Jedno czego dziś nie można odmówić prezesowi Michałowi Kielanowi, to zajebista konsekwencja. Szef klubu milczy, co by się nie działo, nie zabiera głosu. W sumie cały klub też z rzadka o czymś informuje, co najwyżej od czasu do czasu zelektryzuje nas jakimś przeciekiem – a to już wygląda na działanie z premedytacją. Właśnie z przecieku wiemy, że nowym trenerem Zagłębia Lubin będzie Waldemar Fornalik, z przecieku wiemy, że od grudnia będzie nowy dyrektor marketingu, a wcześniej dowiedzieliśmy się o zwolnieniach Guldana czy Stokowca. Na potrzebę sytuacji wymyślimy więc przysłowie, oby się jednak nigdy nie sprawdziło: „kiedy są przecieki, okręt zatonie”.

Czekamy, czekamy, czekamy

Rywalizujące z nami w ekstraklasie kluby informują o planach na rundę wiosenną, nie chodzi tutaj o rozpoczęcie przygotowań czy miejsce obozu, lecz kadrowe ruchy i decyzje strategiczne. Oczywiście takie działania prowadzone są w oparciu o analizy bieżącej sytuacji, a potencjalnie słabiej zorganizowanym od Zagłębia, przychodzi to o wiele szybciej, niż lubińskim decydentom.
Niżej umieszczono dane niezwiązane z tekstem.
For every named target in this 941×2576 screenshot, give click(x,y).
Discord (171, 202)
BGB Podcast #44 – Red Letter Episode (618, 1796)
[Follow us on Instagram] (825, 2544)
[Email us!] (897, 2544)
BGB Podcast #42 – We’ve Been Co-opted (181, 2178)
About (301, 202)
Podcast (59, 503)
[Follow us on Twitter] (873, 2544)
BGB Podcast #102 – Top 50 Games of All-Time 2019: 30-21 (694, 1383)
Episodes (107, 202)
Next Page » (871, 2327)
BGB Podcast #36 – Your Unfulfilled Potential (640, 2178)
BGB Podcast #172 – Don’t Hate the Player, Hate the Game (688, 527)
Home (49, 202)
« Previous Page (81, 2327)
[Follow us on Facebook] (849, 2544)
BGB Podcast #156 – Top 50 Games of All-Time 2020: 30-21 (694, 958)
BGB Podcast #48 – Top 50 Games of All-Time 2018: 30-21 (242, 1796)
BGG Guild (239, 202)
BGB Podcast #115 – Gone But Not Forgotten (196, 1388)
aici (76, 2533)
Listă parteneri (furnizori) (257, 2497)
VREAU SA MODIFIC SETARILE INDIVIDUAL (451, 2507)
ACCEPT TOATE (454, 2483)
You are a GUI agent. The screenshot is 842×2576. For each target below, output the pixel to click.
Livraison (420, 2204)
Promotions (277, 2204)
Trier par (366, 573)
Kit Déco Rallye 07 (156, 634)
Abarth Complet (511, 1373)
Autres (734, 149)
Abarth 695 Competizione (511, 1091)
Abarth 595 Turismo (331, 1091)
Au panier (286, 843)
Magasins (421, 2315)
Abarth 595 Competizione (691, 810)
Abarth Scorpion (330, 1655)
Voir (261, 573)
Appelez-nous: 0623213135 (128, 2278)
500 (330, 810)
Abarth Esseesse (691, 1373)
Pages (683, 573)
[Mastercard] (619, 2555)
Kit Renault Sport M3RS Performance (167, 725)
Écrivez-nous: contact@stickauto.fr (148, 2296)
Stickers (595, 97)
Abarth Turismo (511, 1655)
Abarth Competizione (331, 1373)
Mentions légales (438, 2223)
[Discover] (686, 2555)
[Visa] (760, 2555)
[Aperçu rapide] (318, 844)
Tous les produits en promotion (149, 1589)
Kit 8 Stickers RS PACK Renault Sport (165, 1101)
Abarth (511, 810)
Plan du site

Zapowiadano nam choćby podsumowania rundy jesiennej rozgrywek, dyrektor Burlikowski miał też porozmawiać z kibicami po ostatnim meczu i coś wszystko ucichło. Rozumiemy, że sytuacja obecnie jest bardzo poważna, ale na litość boską, ile może zająć podsumowanie spraw, które monitorowane są na bieżąco, w co głęboko wierzymy?! Zdajemy sobie sprawę, że z transferami wypadałoby poczekać na nowego trenera, ale rzeczowo przeanalizować pierwszą część sezonu już można, a nawet z szacunku do kibiców, wypada.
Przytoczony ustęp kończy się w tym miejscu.